What makes this solution perform better is the query limit first: 100
(found in the GraphQL query after the where clause.) This means that for each callback it will retrieve 100 results (pages) instead of the default 10. It reduces the amount of callbacks to the Sitecore service since each callback will bring in more results. You can adjust this value to your needs (but don’t make it too big, otherwise Sitecore will return an error.)
Enhancements
The solutions provided can be enhanced further for code readability/correctness or extra functionality. For both solutions, you can move the sitemap retrieval logic to its own function, so you can reduce the amount of code inside the getServerSideProps
function.

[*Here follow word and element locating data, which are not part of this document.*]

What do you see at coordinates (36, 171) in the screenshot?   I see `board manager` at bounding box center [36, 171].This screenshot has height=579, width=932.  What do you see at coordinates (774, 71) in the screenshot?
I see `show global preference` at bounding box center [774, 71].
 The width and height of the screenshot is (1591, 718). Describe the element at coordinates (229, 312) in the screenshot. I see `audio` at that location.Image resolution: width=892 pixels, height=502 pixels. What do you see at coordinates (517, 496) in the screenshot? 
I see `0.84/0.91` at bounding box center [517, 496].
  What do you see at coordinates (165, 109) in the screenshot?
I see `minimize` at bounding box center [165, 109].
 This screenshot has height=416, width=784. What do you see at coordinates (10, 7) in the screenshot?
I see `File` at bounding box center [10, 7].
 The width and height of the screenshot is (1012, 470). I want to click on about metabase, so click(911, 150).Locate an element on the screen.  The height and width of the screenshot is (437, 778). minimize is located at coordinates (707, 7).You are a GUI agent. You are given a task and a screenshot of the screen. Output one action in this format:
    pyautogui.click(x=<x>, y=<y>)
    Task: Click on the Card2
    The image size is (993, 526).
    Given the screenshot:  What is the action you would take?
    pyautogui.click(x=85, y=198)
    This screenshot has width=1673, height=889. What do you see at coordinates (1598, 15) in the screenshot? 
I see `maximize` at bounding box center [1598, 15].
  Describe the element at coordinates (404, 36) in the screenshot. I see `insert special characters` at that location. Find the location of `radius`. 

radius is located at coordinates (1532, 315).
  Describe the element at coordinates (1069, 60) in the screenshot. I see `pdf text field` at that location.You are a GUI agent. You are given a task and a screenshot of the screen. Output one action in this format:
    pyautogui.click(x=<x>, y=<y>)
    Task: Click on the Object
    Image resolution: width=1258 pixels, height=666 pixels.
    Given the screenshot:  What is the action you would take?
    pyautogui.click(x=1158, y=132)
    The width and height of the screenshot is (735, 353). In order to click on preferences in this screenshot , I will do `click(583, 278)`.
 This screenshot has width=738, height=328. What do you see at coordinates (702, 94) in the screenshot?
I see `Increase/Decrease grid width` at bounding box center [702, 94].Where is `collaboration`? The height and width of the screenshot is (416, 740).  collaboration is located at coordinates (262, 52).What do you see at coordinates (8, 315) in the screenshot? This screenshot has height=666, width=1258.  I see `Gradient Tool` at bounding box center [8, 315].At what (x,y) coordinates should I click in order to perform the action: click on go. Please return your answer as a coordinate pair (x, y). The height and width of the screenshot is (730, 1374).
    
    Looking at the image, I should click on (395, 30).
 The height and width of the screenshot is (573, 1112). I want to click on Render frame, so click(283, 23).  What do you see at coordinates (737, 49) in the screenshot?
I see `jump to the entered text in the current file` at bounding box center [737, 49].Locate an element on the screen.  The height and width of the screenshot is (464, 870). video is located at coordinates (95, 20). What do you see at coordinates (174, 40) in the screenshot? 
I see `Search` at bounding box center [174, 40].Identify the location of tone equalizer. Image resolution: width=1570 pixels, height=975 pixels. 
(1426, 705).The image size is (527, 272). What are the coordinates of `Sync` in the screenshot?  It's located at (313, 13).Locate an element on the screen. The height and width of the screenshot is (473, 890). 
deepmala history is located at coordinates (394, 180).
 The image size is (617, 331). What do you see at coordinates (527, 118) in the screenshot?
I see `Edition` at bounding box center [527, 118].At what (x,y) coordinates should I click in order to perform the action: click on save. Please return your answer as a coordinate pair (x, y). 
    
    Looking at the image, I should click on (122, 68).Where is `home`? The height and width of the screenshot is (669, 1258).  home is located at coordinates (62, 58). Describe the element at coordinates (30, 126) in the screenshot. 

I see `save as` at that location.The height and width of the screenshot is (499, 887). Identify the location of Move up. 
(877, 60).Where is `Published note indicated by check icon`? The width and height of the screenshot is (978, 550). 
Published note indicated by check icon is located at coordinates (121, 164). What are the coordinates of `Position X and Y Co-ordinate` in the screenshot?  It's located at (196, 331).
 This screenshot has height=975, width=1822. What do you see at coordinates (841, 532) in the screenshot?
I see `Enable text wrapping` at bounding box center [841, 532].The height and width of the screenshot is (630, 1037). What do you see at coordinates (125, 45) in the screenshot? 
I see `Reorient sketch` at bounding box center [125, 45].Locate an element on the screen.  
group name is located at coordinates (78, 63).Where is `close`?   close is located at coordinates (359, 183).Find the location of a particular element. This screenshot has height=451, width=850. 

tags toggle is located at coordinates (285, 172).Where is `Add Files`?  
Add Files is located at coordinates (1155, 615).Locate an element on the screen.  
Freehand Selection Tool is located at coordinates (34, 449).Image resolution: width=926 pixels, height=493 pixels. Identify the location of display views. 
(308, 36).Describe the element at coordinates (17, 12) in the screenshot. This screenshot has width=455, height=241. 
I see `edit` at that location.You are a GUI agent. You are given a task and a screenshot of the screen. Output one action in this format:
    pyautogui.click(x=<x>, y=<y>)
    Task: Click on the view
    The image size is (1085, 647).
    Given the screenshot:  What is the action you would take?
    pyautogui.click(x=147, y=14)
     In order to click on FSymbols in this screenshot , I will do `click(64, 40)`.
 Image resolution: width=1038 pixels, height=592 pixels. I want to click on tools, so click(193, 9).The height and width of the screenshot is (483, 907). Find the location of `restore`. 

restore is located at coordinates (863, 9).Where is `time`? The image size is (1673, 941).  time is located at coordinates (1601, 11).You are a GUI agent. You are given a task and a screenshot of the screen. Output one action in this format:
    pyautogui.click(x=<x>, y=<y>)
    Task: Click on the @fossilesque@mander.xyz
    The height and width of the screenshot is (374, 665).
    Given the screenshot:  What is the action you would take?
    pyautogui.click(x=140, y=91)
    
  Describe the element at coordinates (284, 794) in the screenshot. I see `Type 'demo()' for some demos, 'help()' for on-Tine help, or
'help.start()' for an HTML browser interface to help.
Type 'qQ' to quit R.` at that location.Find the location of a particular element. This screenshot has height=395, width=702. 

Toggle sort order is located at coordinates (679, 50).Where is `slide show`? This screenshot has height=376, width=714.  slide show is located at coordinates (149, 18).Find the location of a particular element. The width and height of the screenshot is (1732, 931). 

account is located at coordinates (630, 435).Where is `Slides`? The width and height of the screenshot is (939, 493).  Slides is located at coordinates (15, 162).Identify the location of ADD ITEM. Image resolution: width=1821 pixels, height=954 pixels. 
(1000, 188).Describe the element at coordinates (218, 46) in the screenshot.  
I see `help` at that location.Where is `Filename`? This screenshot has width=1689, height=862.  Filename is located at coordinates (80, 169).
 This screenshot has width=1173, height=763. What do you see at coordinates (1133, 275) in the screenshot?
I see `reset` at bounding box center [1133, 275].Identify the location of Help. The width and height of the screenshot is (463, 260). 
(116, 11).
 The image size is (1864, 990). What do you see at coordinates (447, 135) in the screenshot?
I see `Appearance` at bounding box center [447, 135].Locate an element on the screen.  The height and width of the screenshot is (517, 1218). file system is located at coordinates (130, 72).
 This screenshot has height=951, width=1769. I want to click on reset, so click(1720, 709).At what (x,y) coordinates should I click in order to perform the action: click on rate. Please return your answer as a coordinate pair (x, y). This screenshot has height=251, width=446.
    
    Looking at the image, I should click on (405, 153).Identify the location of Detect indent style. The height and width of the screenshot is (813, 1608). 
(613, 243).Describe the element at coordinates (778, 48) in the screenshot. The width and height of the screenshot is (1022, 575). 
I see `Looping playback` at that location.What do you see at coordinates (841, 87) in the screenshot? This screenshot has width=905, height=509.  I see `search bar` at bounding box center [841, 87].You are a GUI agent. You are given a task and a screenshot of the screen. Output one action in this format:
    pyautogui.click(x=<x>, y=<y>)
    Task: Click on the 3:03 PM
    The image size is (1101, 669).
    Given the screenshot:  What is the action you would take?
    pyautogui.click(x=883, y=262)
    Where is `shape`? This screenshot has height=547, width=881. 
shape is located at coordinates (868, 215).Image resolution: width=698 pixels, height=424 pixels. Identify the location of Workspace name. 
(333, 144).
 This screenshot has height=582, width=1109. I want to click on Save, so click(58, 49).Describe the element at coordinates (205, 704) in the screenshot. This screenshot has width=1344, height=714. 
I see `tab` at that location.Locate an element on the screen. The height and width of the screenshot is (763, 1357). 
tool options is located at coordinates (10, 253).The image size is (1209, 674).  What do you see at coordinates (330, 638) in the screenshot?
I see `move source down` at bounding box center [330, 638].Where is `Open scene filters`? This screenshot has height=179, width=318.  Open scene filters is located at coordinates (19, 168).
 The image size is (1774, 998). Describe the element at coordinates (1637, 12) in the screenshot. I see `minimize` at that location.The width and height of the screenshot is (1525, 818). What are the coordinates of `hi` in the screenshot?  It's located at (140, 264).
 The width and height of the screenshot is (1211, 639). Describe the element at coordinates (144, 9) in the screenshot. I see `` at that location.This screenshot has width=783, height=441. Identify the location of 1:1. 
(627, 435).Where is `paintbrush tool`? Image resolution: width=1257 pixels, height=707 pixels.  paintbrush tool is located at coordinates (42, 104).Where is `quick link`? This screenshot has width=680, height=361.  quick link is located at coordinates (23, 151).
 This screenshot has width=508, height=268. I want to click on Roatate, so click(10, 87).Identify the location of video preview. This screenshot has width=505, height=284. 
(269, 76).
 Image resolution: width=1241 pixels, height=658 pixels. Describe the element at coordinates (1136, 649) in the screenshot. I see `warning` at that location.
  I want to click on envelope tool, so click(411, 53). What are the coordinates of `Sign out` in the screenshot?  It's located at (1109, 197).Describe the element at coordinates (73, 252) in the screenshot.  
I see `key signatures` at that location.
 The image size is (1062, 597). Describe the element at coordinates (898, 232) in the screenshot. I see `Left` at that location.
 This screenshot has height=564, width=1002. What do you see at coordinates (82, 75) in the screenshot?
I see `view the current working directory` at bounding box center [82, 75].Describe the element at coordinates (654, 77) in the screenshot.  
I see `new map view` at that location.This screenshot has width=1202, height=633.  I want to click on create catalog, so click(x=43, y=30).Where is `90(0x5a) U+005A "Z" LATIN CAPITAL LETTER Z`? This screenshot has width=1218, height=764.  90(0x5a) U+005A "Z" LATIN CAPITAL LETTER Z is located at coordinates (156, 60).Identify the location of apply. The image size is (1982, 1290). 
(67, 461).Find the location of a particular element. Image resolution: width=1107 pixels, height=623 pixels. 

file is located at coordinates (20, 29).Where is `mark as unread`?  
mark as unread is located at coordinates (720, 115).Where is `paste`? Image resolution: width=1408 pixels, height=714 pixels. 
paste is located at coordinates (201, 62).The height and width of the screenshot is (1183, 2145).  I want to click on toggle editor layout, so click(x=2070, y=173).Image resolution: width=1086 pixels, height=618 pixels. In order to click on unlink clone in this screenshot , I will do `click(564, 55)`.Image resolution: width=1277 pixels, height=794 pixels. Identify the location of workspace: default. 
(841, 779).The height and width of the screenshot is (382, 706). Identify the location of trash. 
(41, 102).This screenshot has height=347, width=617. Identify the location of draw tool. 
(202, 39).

For the GraphQL query solution, you can separate the query to its own .graphql
file and read it using the readFileSync
function (similar to what you would do for integrated GraphQL query definitions for templates in JSS code-first). Functionality-wise, you can also include a checkbox field or similar mechanism in your page templates in Sitecore, and include that condition in the GraphQL query to include or exclude pages that will show up in the sitemap.xml file.
Conclusion
These solutions should help when your JSS/Headless site is not using SXA and you need quick-and-simple dynamic sitemap.xml functionality. But if you are creating a new JSS/Headless site from scratch, create it inside a Headless SXA Tenant even if you are not going to use the Headless SXA components in your site. At least you’ll have built-in redirects and much better sitemap.xml functionality out-of-the-box.